Bad timing for Obama on any troop buildup in Afghanistan

Drumbeat of opposition grows louder as antiwar movement looks to ramp up in the fall – and as some in Congress start talking of planning for the US exit.

Senior Airman Shaun Thomas in Goldsboro, N.C., spends a few moments alone shortly before deploying to Afghanistan, in this Aug. 30 photo.

Greg Sousa/ News-Argus/ AP

September 1, 2009

The commanding American general in Afghanistan is expected to follow up soon on his review of the war there by asking for additional troops and other resources – a request that could hardly come at a worse time for President Obama.

Army Gen. Stanley McChrystal is likely to seek from two to four additional brigades – or as many as 20,000 more US soldiers beyond the 65,000 already in Afghanistan – as part of a “revised strategy” to better protect the Afghan population and accelerate the training of Afghan security forces, sources at the Pentagon and elsewhere say.

But such a request will come amid signs of faltering domestic support for the Afghanistan effort and as Mr. Obama, facing a worrisome overall erosion of public confidence, hopes to focus attention on his drive for healthcare reform.

Growing doubts about the US commitment in Afghanistan and noisy opposition to the war may be the last things the White House needs, but increasingly that looks to be what the administration is going to get.

• The antiwar movement, deflated by a quieter Iraq and the programmed withdrawal of US forces there, plans to ramp up public opposition to the Afghanistan war this fall.

•Frustration with the course of the war is bubbling in Congress, with Democratic Sen. Russell Feingold of Wisconsin – notably the first senator to call four years ago for a timetable for withdrawal from Iraq – announcing he favors setting a “flexible timetable” for drawing down US forces in Afghanistan.

The war in Afghanistan never faced the degree of public opposition that the war in Iraq did, in part because of the direct link between the 9/11 terrorist attacks and Afghanistan.

In addition, the level of war opposition in the US often correlates with casualties and violence levels, some defense analysts note, but Iraq war casualties – both for US troops and Iraqi civilians – always eclipsed those in Afghanistan. With more troops being sent to Afghanistan and with the relegation of US troops in Iraq to large bases, however, that picture has flipped. Last month, US casualties in Afghanistan reached the highest level of the war there.

The higher-profile casualties and a worry that US troops in Afghanistan are being asked to undertake an unclear or impossible task are feeding the nascent opposition to the war, some war analysts say.

“We're moving beyond the clear objective of shutting down Al Qaeda, but the goal of stabilizing Afghanistan and liberalizing the central government is a much broader policy that Americans are saying they never signed up for,” says Malou Innocent, an Afghanistan-Pakistan expert at the Cato Institute, a libertarian Washington think tank.

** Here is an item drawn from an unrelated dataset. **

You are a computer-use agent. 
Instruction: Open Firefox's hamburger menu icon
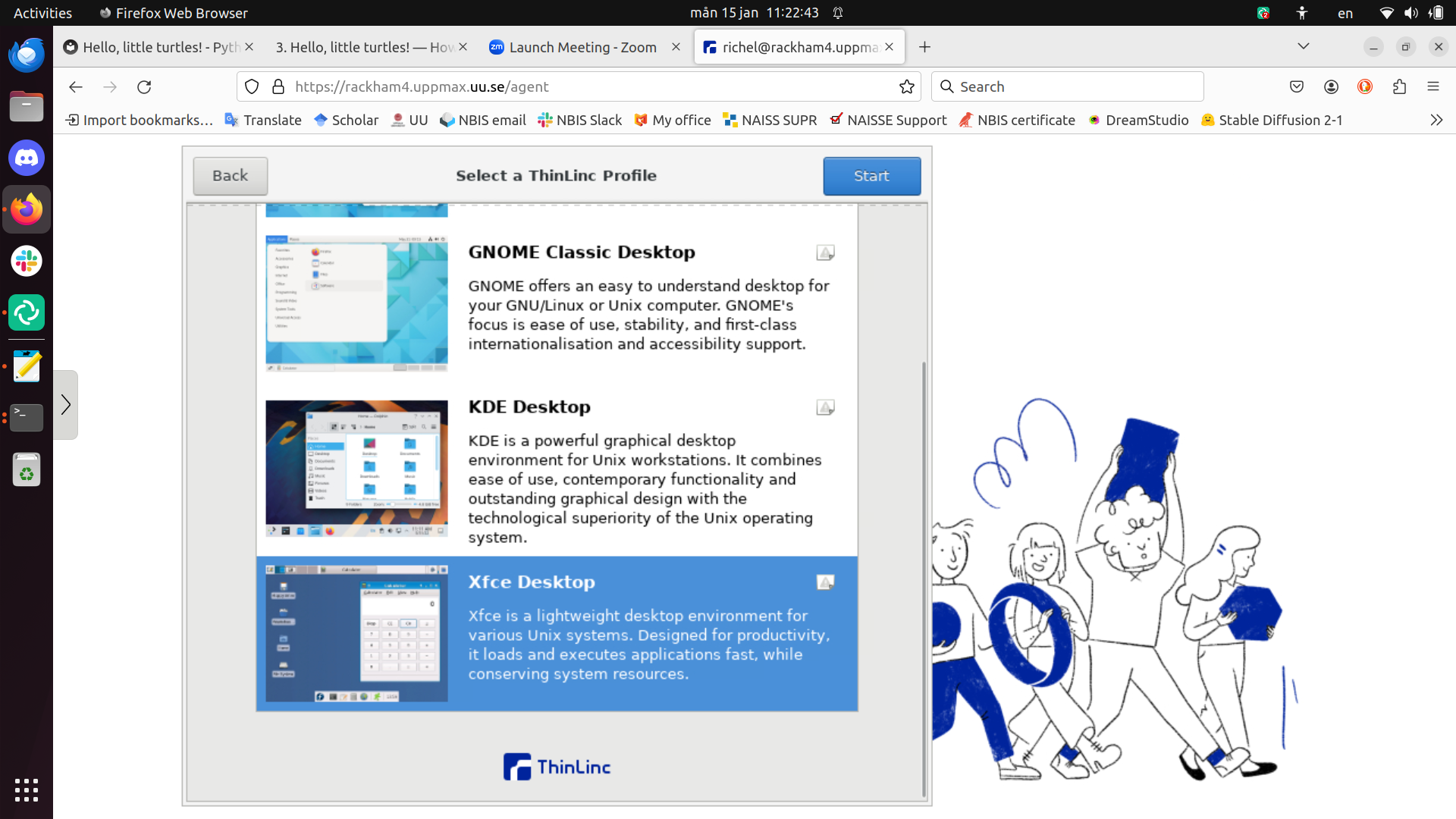pyautogui.click(x=1434, y=86)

This “mission creep,” as she calls it, has led Ms. Malou, in a recent report she co-authored on US Afghanistan policy, to advocate a withdrawal of most US troops over the next 12 to 18 months. Enough troops could be left in Afghanistan, she says, to fulfill the limited objective of training Afghan security forces, while an “intelligence-based” fight against Al Qaeda, more akin to international crimefighting, could be pursued largely from offshore.

Senator Feingold, who does not specify the length of the “flexible timetable for withdrawal” he recently proposed, says his framework would allow the US to refocus on the core objective of battling Al Qaeda, without turning the US into the “foreign occupier” that has never fared well in Afghanistan.

Leaders in the US antiwar movement say an affection in their ranks for Obama has until now stifled the kind of boisterous opposition that President Bush faced. But Feingold is a liberal Democrat. At the same time, signs are growing that the “get out of Afghanistan” camp, while small, is expanding into a broader ideological band. Writing in the Washington Post Tuesday, conservative columnist George Will says the US effort in Afghanistan should be called “Operation Sisyphus” and concludes that US presence should be “substantially reduced” to a focus on battling Al Qaeda with drones, missiles, and special-forces units concentrating on the Pakistan border.

“Instead of adding troops, the administration should narrow the objectives,” says Malou. With Congress's summer recess ending and “the focus returning to Washington,” she adds, “I think [the administration] will hear more about how that’s what Americans want.”